By the time Sandra Moore was 11 years old, she had already decided she wanted to change the world.
Growing up in a traditional Black family on the west side of St. Louis, she watched her hardworking parents do everything right — work long hours, sacrifice and push forward — and still struggle to get ahead. When she walked down Lindell Boulevard toward The Muny and sat in the free seats, she noticed something else: systems at work. Some neighborhoods flourished. Some families seemed buffered by opportunity. Others, like hers, were not.
Today, as managing director and chief impact officer at Advantage Capital, Moore has built a career around reshaping those very systems — using capital, policy and private investment to expand opportunity in communities long left out of traditional economic flows.
“I knew early that systems and money changed things,” Moore said. “And I wanted to learn how to push them, pull them, reshape them to better serve my people and my community.”
That realization sharpened during her first year at Washington University in St. Louis, where Black studies courses helped her connect lived experience with structural analysis. She later earned her law degree there, grounding her mission in both scholarship and strategy.
Her career became what she calls a “through line” of change work: representing poor clients as a public service lawyer, serving as a federal administrative judge with the Equal Employment Opportunity Commission before age 40 and later joining the cabinet of the late Mel Carnahan. Each role deepened her understanding of how law and policy can either reinforce inequity or disrupt it.
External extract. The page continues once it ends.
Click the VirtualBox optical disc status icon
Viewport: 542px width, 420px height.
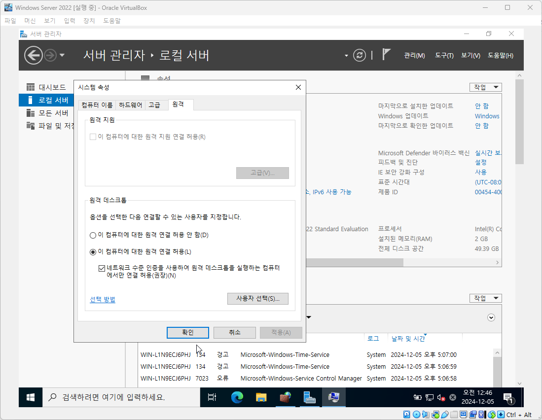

At Urban Strategies, she learned how to marry public outcomes with private dollars — rebuilding distressed communities and helping families return home after Hurricane Katrina. She still receives emails from residents of Harmony Oaks in New Orleans, once known as the Magnolia Projects, thanking her team for stabilizing families after the storm.
That experience prepared her for a defining chapter: joining Advantage Capital as its first woman and first person of color partner roughly 25 years after the firm’s founding.
Scott Murphy, the firm’s chief investment officer, said Moore brought something rare to the table.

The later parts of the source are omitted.